Summary
Dominion Energy, Inc. (D) has filed an 8-K report detailing significant changes related to a previously announced sale of its Questar Pipeline Group (Q-Pipe Group). The company announced the termination of the Purchase Agreement with Berkshire Hathaway Energy Company (BHE) for the sale of the Q-Pipe Group due to ongoing uncertainty in obtaining necessary antitrust approval under the Hart-Scott-Rodino Act.
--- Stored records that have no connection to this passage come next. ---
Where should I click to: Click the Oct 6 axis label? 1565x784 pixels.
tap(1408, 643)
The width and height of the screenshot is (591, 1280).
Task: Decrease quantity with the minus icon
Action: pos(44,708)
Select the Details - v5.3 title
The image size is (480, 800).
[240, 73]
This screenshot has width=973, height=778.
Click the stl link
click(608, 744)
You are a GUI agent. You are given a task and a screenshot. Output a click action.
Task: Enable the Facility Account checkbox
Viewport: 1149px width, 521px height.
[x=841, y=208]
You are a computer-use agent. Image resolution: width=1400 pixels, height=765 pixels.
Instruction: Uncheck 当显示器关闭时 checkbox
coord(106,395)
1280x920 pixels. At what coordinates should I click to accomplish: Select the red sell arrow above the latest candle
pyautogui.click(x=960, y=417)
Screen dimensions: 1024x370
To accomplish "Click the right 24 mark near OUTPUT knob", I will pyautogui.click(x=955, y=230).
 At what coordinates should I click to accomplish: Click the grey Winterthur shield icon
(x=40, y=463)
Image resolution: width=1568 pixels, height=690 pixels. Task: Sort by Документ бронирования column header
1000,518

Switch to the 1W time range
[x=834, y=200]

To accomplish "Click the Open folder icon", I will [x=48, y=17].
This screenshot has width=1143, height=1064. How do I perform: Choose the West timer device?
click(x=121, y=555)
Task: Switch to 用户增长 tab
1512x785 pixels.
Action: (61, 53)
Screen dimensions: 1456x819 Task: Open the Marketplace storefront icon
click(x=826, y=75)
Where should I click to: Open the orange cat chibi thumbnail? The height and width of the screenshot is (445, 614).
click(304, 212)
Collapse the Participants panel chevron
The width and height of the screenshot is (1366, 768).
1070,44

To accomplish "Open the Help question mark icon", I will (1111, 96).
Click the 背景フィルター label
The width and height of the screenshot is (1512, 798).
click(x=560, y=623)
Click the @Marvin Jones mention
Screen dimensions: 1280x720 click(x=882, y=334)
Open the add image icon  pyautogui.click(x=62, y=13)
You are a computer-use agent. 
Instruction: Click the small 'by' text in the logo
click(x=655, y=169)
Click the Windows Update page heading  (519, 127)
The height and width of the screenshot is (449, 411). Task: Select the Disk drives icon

In connection with this termination, Dominion Energy has utilized a new $1.265 billion 364-day term loan facility with Barclays Bank PLC to repay the approximately $1.3 billion in cash consideration it previously received from BHE. This move effectively unwinds the Q-Pipe transaction, returning the assets to Dominion Energy's portfolio and resolving the immediate financial implications of the terminated deal.
Key Highlights
- 1Termination of the Q-Pipe Transaction: Dominion Energy and Berkshire Hathaway Energy Company mutually agreed to terminate the sale of the Questar Pipeline Group.
- 2Antitrust Approval Uncertainty: The termination was driven by ongoing concerns regarding the receipt of Hart-Scott-Rodino Act approval.
- 3Repayment of BHE Funds: Dominion Energy has repaid the approximately $1.3 billion cash consideration previously received from BHE using proceeds from a new credit facility.
- 4New $1.265 Billion Term Loan: Dominion Energy secured a 364-day term loan facility with Barclays Bank PLC for $1,265,341,250.
- 5Unsecured Loan: The new term loan is unsecured, meaning it is not backed by specific company assets.
- 6Short-Term Maturity: The term loan matures on December 31, 2021, with an option for Dominion Energy to extend it to June 30, 2022.
- 7Reversal of Asset Sale: The termination of the agreement means the Q-Pipe Group will remain under Dominion Energy's ownership.